§ Directions
According to the counsel's letter, which bank serves as Trustee under the Indenture?

Exhibit 5.13

                           POSADAS, POSADAS & VECINO

                                                                   March 5, 2004

FLODDEN S.A.
Yaguaron 1407 Of. 607
Montevideo - Uruguay

Ladies and Gentlemen:

         Re: 10 3/4% Series B Senior Subordinated Notes Due 2011

         We have acted as special Uruguayan counsel to FLODDEN S.A., a Uruguayan
corporation (the "Company"), in connection with the offer to exchange (the
"Exchange Offer") by Burns Philp Capital Pty Limited, an Australian corporation
and Burns Philp Capital (U.S.) Inc., a Delaware corporation (the "Issuers") and
each a wholly owned subsidiary of Burns, Philp & Company Limited ("Burns
Philp"), of U.S.$210,000,000 aggregate principal amount of 10 3/4% Series B
Senior Subordinated Notes Due 2011 (the "Exchange Notes") which are being
registered under the Securities Act of 1933, as amended (the "Securities Act"),
for their existing 10 3/4% Senior Subordinated Notes Due 2011 (the "Old Notes"),
as described in the Registration Statement on Form F-4 (File No. 333-107085)
relating to the Exchange Offer (as amended or supplemented, the "Registration
Statement"), initially filed with the United States Securities and Exchange
Commission on July 16, 2003. The Old Notes were issued, and the Exchange Notes
are proposed to be issued, under an indenture dated as of February 20, 2003 (the
"Indenture"), among the Issuers, Burns Philp and certain subsidiaries of Burns
Philp (together with the Company, the "Subsidiary Guarantors") and Wells Fargo
Bank, National Association, as Trustee (the "Trustee"). The terms of the
Exchange Notes to be issued are substantially identical to the Old Notes, except
for certain transfer restrictions and registration rights relating to the Old
Notes. The Old Notes are, and the Exchange Notes will be, fully and
unconditionally guaranteed by the Company and the Subsidiary Guarantors on a
senior subordinated basis, under the Indenture (the "Guarantee"). The Indenture
is an exhibit to the Registration Statement.

         We have examined originals, or copies certified or otherwise identified
to our satisfaction, of the Indenture and the Minutes of a Meeting of Directors,
(the "Relevant Documents"), as in our judgment are necessary or appropriate to
enable us to render the opinion expressed below. In rendering such opinion, we
have relied as to factual matters upon the representations, warranties and other
statements made in the Relevant Documents.

§ Records shown
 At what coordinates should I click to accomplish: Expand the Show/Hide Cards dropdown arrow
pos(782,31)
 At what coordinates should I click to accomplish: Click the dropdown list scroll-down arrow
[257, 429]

...

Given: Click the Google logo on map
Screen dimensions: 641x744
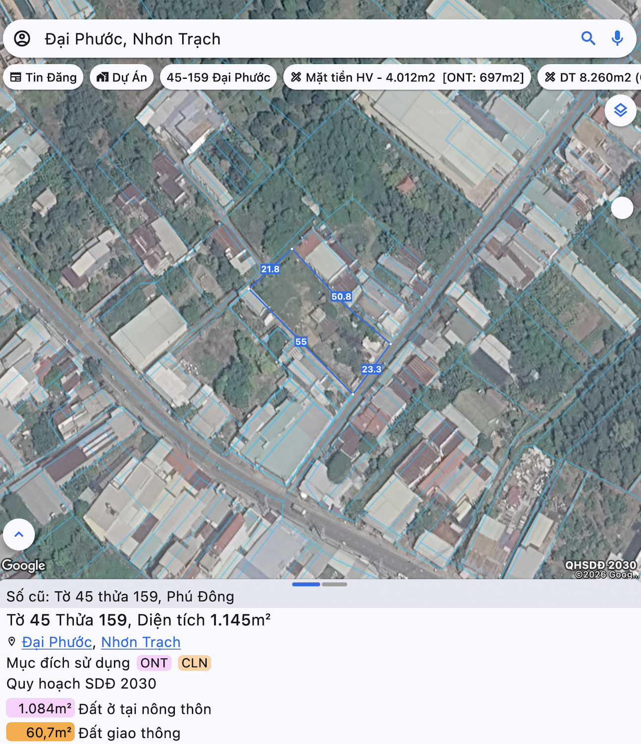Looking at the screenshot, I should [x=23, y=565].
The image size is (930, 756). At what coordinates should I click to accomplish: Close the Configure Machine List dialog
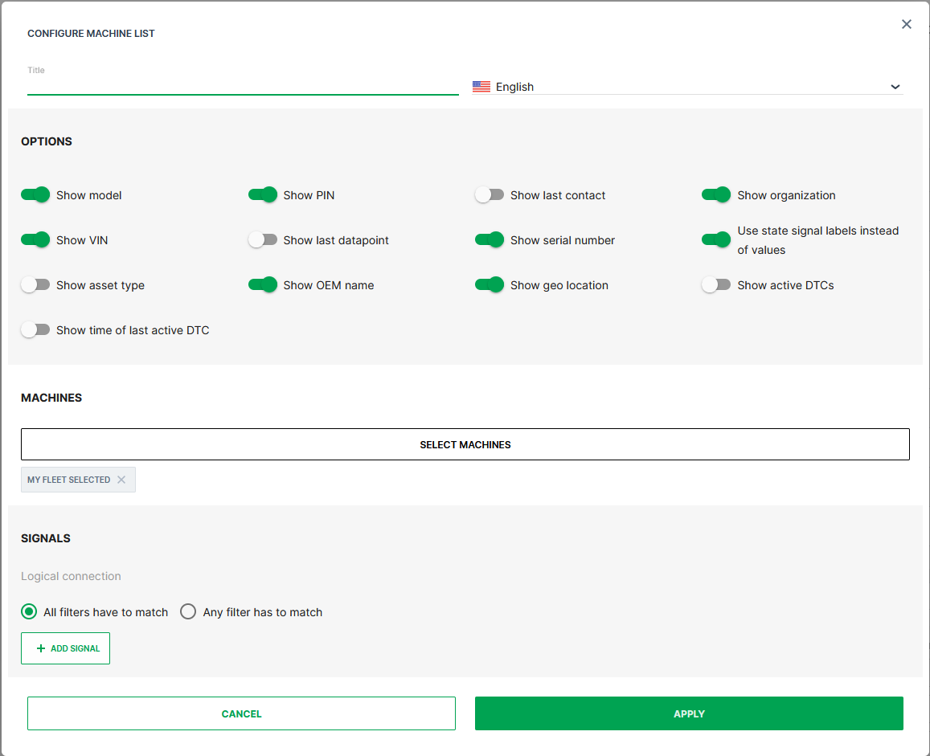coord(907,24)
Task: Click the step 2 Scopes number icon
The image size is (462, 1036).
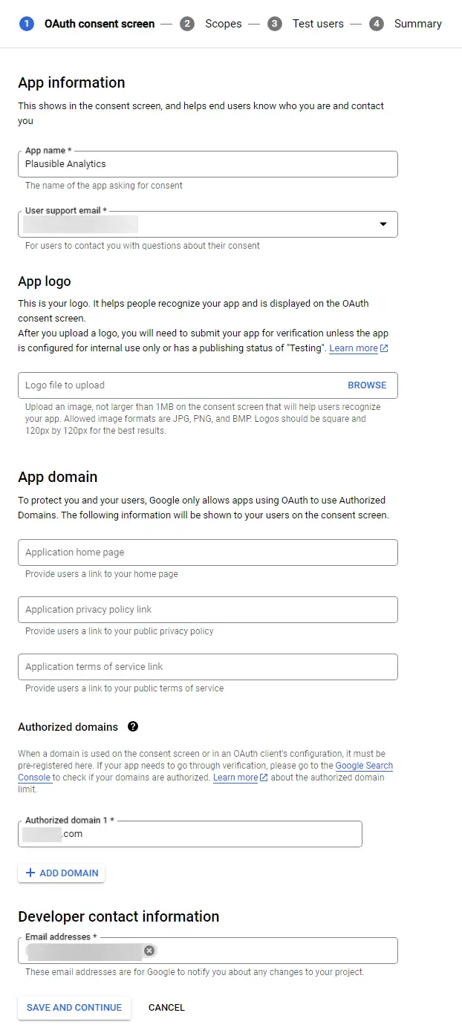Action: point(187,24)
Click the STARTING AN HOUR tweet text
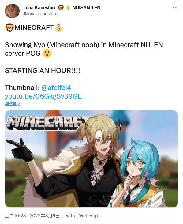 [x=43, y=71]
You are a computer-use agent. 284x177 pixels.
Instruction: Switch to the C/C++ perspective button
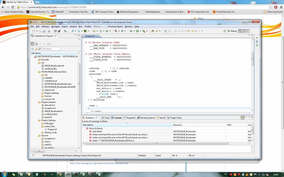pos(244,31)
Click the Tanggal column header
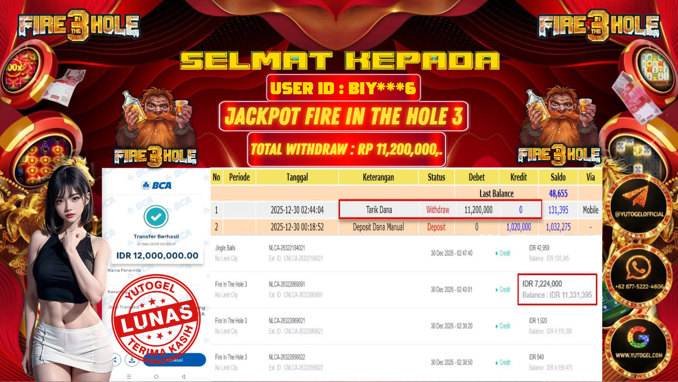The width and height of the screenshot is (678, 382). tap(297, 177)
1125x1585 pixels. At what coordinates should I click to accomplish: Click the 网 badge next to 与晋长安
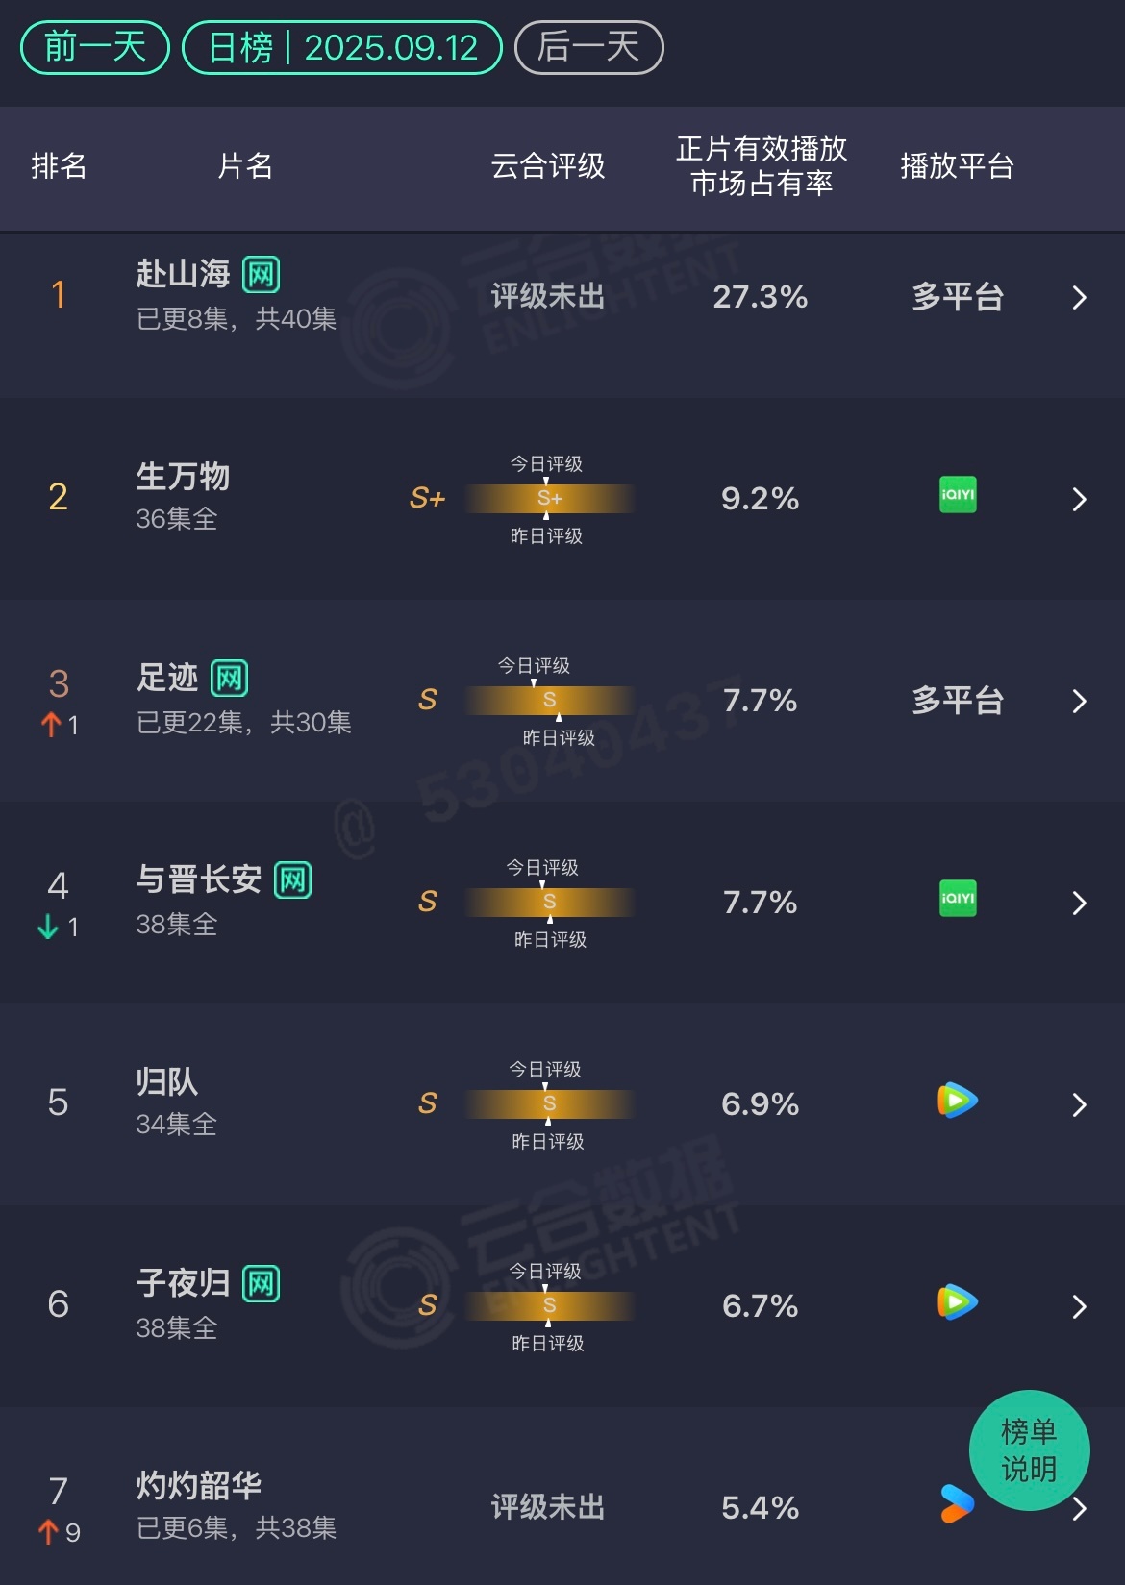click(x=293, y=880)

§ Answer in full
Wells Fargo Bank, National Association